> [The task] From the records below, extract only the lines running from the line with "[combobox] (996, 1259)" to the line with "[Facebook] (595, 2024)", both lines included, reproducing them exactly.

[Stored data entries]
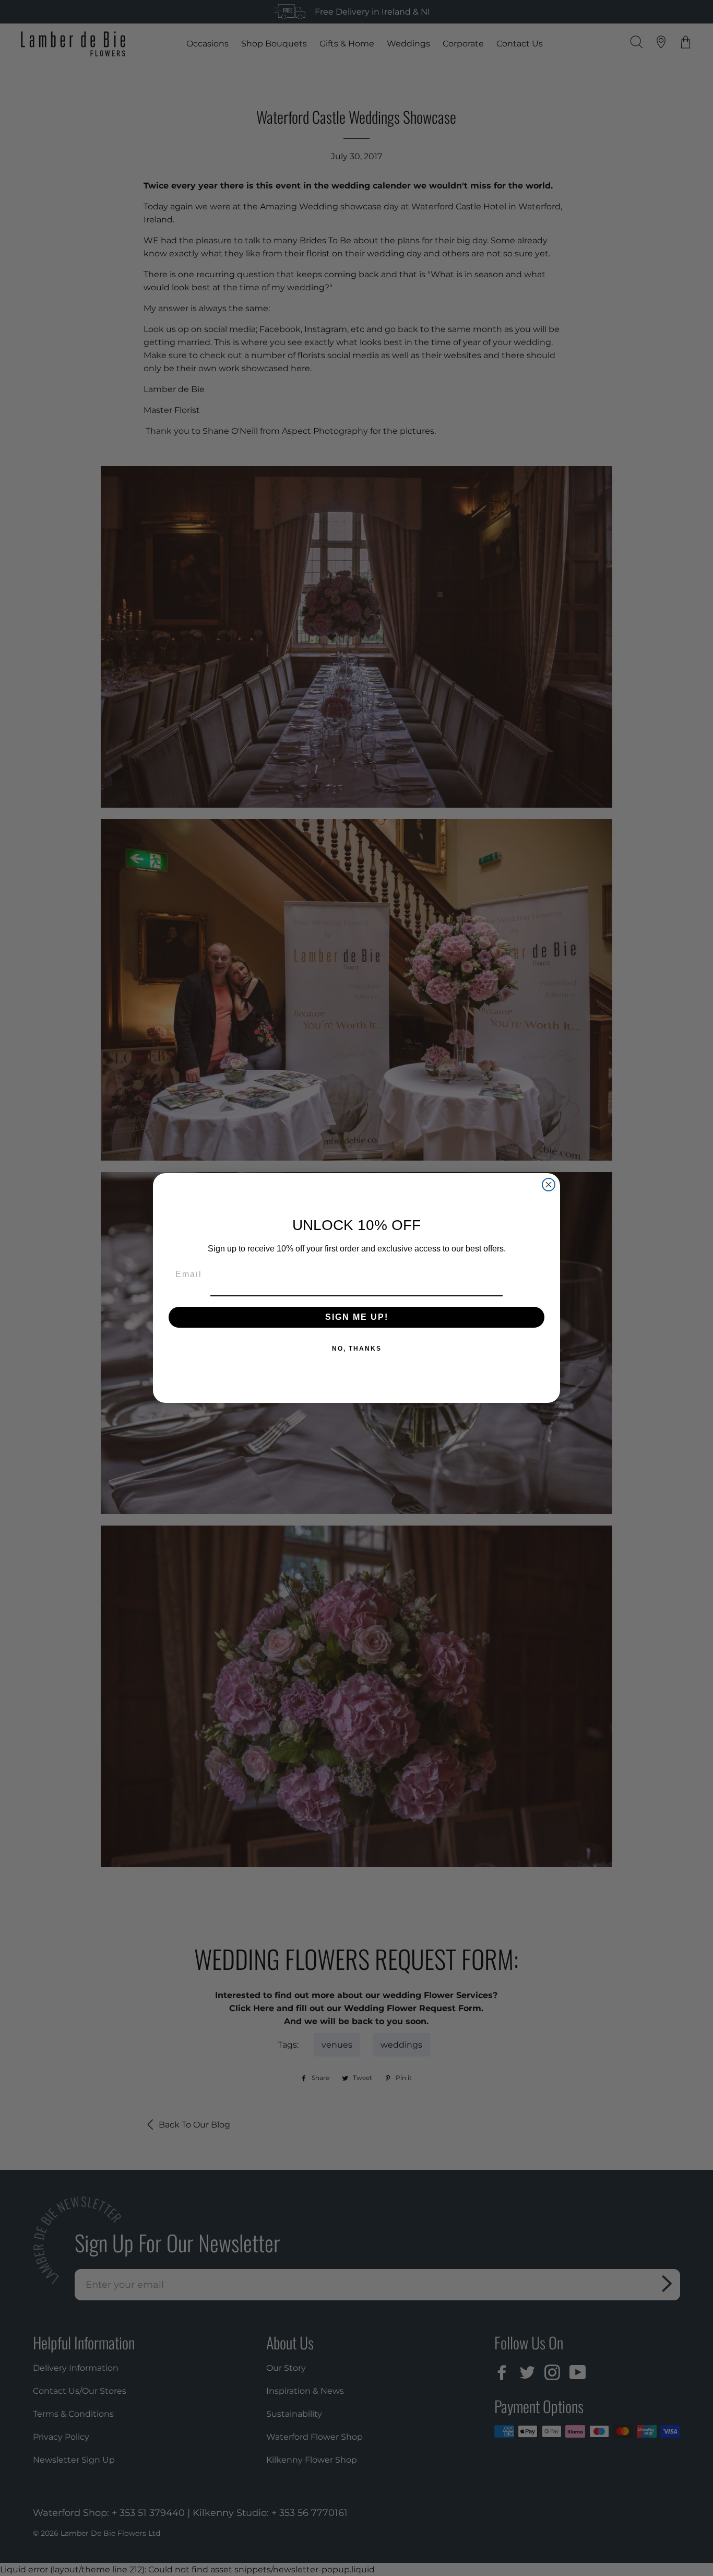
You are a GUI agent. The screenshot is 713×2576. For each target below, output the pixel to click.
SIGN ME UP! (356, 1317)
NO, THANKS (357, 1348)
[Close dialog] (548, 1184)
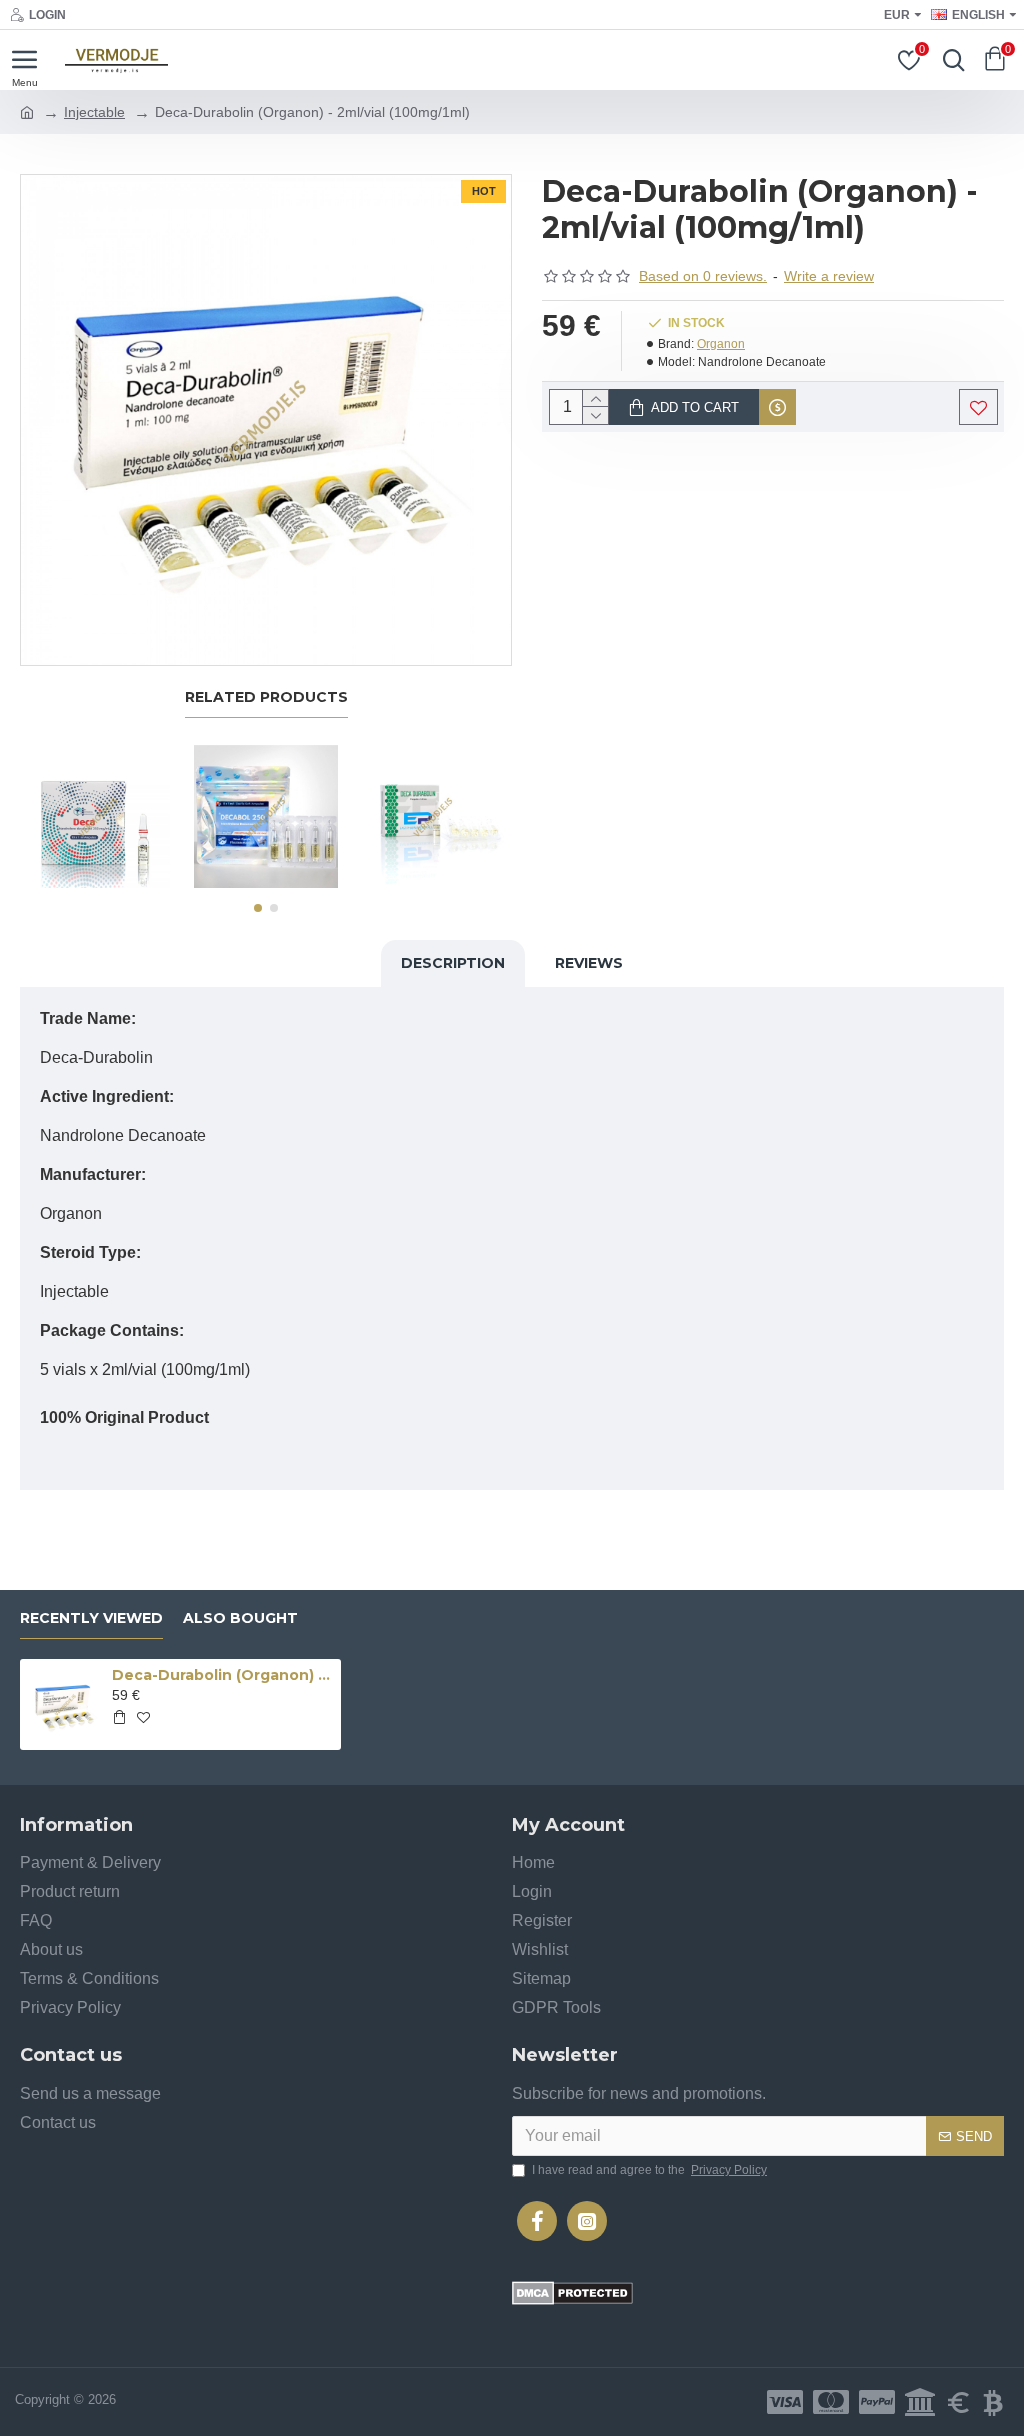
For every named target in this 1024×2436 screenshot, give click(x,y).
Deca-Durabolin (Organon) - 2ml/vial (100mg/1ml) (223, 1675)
==
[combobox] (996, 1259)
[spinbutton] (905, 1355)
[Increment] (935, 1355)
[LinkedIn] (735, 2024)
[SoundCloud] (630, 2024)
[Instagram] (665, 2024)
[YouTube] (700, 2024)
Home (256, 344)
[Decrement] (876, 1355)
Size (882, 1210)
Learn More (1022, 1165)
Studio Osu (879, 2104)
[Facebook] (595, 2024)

> [Response for this exercise]
[combobox] (996, 1259)
[spinbutton] (905, 1355)
[Increment] (935, 1355)
[LinkedIn] (735, 2024)
[SoundCloud] (630, 2024)
[Instagram] (665, 2024)
[YouTube] (700, 2024)
Home (256, 344)
[Decrement] (876, 1355)
Size (882, 1210)
Learn More (1022, 1165)
Studio Osu (879, 2104)
[Facebook] (595, 2024)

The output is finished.